Il faut monter jusqu'au dernier étage d'un immeuble du troisième arrondissement de Paris pour trouver la salle de projection secrète du comité d'organisation. Derrière une petite porte se cache une salle de cinéma d'une quinzaine de sièges rouges, très confortables. C'est ici que le comité de sélection de Thierry Frémaux, délégué général du Festival de Cannes, fait le tri. "C'est notre grotte à nous, c'est ici que du matin au soir – on mange même dans cette salle –, on regarde quotidiennement six ou sept films", explique-t-il.

>> De 7h à 9h, c’est deux heures d’info avec Nikos Aliagas sur Europe 1. Retrouvez le replay ici

Quelque 2.000 candidats. Cette année, le festival devrait passer la barre symbolique des 2.000 films candidats à la sélection officielle, soit deux fois plus qu'au début des années 2000. Une cinquantaine de films seulement seront retenus pour être projetés pendant le festival, dont une vingtaine dans le cadre de la compétition, avec pour objectif de décrocher la Palme d'or.

N'importe quel réalisateur peut tenter sa chance, même amateur. Il suffit que son filme fasse plus d'une heure, et qu'il paye entre 50 et 350 euros selon le format, pour qu'il soit projeté devant le comité. Outre Thierry Frémaux, ce comité compte huit autres personnes, journalistes ou réalisateurs. Ils commencent à travailler en novembre et, évidemment, tout s'accélère à partir du mois de février pour livrer la sélection mi-avril, au moment de la grande conférence de presse durant laquelle elle est annoncée.

Vendre un film, tout un métier.

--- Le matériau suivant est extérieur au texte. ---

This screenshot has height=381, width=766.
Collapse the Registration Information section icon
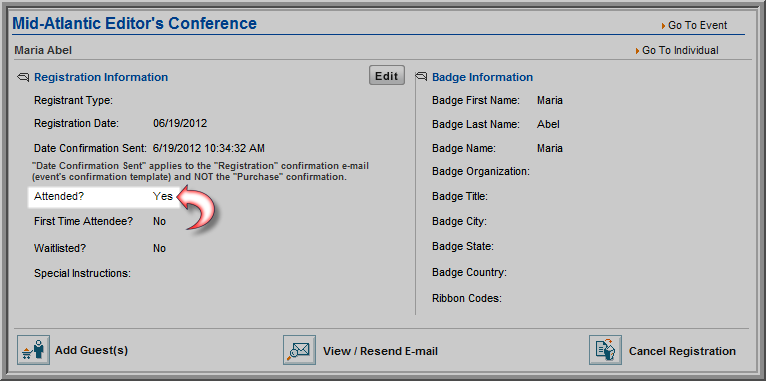23,77
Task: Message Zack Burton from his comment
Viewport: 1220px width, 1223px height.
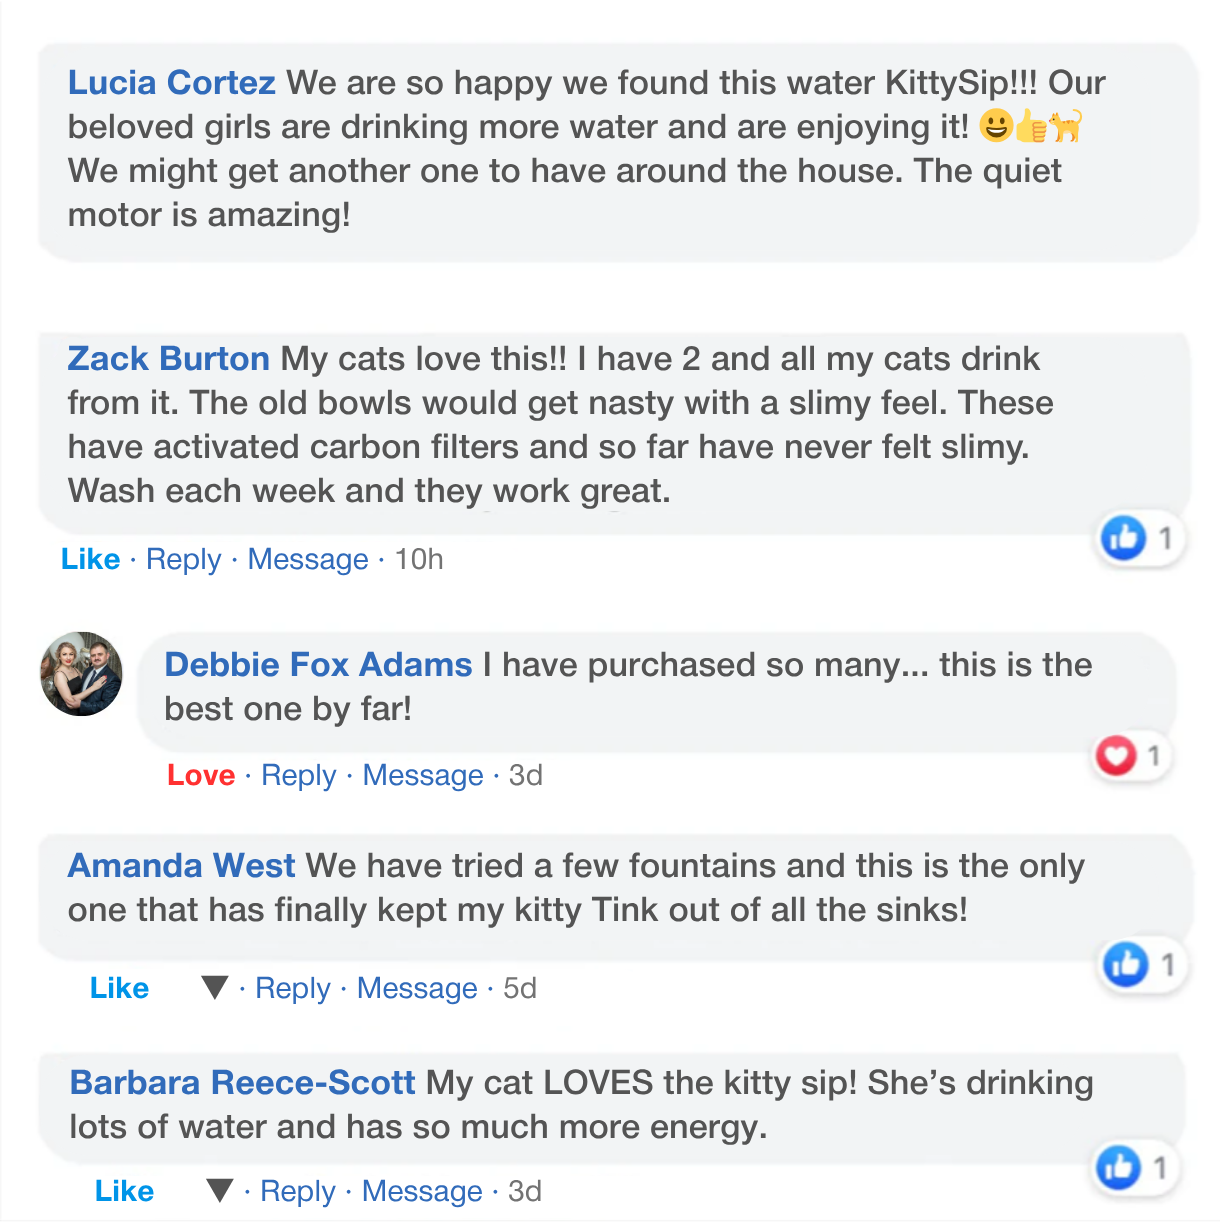Action: pyautogui.click(x=308, y=559)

Il y a des films qui candidatent, mais aussi ceux que le comité réclame, quand il s'agit de grands réalisateurs attendus, ou de films qui se sont fait remarquer dans de petits festivals à travers le monde. Certains producteurs organisent une campagne de lobbying pour voir leur film sélectionnés, sans atteindre toutefois la même ampleur que pour les Oscar : on sait, par exemple, que Netflix a dépensé plusieurs dizaine de millions de dollars pour valoriser son film Roma avant la cérémonie américaine.

Le Festival de Cannes est encore loin de tout ça, mais les coups de fil peuvent s’enchaîner. "On essaye de convaincre quand on sent qu'il y a une hésitation. On met en avant les qualités du film qui nous paraissent originales par rapport à l'offre", explique ainsi Jean Labadie, qui dirige la société de distribution Le Pacte. Il a notamment distribué le film de Kore Eda, Une affaire de famille, Palme d'or 2018. "Moi, j'ai passé des heures au téléphone avec Thierry [Frémaux, ndlr] pour lui dire de prendre un film. Finalement, je crois que ça ne sert à rien…", glisse-t-il.

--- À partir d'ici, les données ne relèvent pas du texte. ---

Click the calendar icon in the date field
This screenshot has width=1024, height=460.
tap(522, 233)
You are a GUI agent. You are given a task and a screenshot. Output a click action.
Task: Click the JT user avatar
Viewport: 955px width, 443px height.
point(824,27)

À quoi va ressembler la sélection 2019 ? Officiellement, il n'y aucun quota de retenu pour effectuer la sélection. Mais chaque année, elle apparaît plutôt équilibrée, en fonction des continents notamment. Le public a pu avoir par le passé l'impression de revoir "toujours les mêmes". Les derniers crus tendent à prouver le contraire. Lors de la précédente édition, la majorité des concurrents pour la Palme d'or y venaient pour la première ou deuxième fois seulement.

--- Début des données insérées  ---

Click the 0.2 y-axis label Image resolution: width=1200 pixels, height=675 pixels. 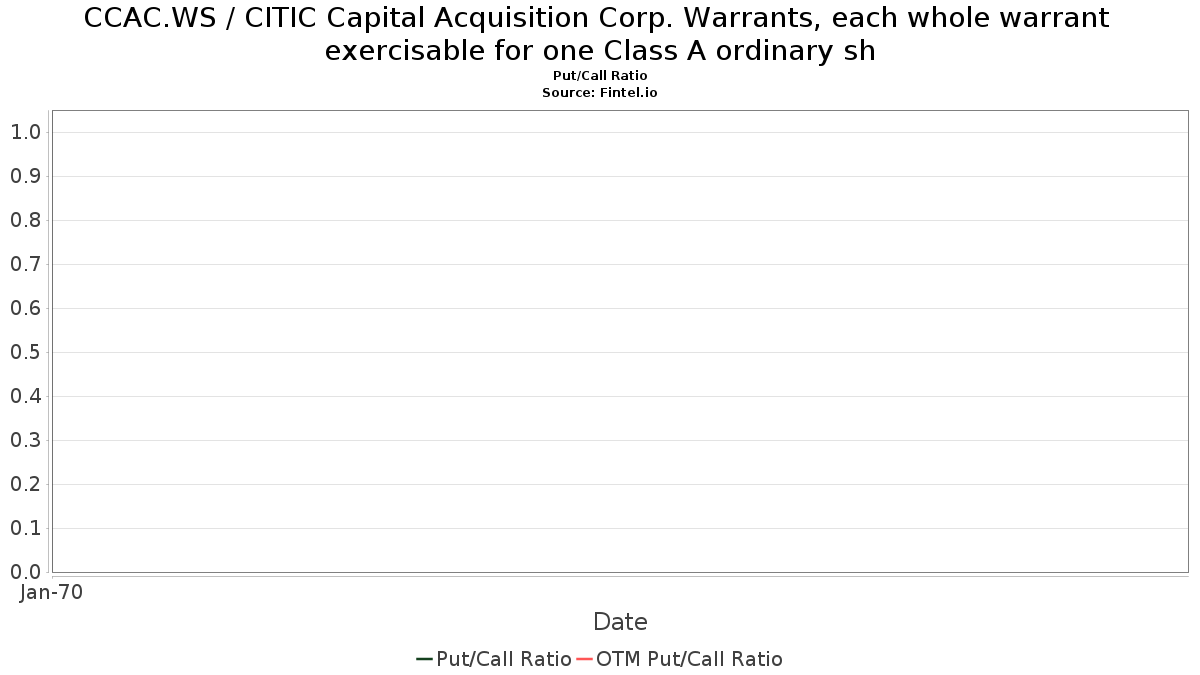[25, 484]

Il est encore trop tôt pour faire des pronostics sur la sélection 2019. Tout se décide généralement dans les 15 derniers jours. On parle toutefois du retour d'Abdellatif Kechiche après La Vie d'Adèle, d'Arnaud Desplechin, de James Gray, de Marco Bellocchio, ou encore de Xavier Dolan. Et cette question : Netflix va-t-il faire son retour sur la croisette ? Les exploitants refusent que les films de Netflix soient en compétition si la plateforme ne s'engage pas à les sortir derrière en salles. Pour mettre tout le monde d'accord, Netflix pourrait montrer un ou deux de ses films pendant le Festival de Cannes, mais hors compétition.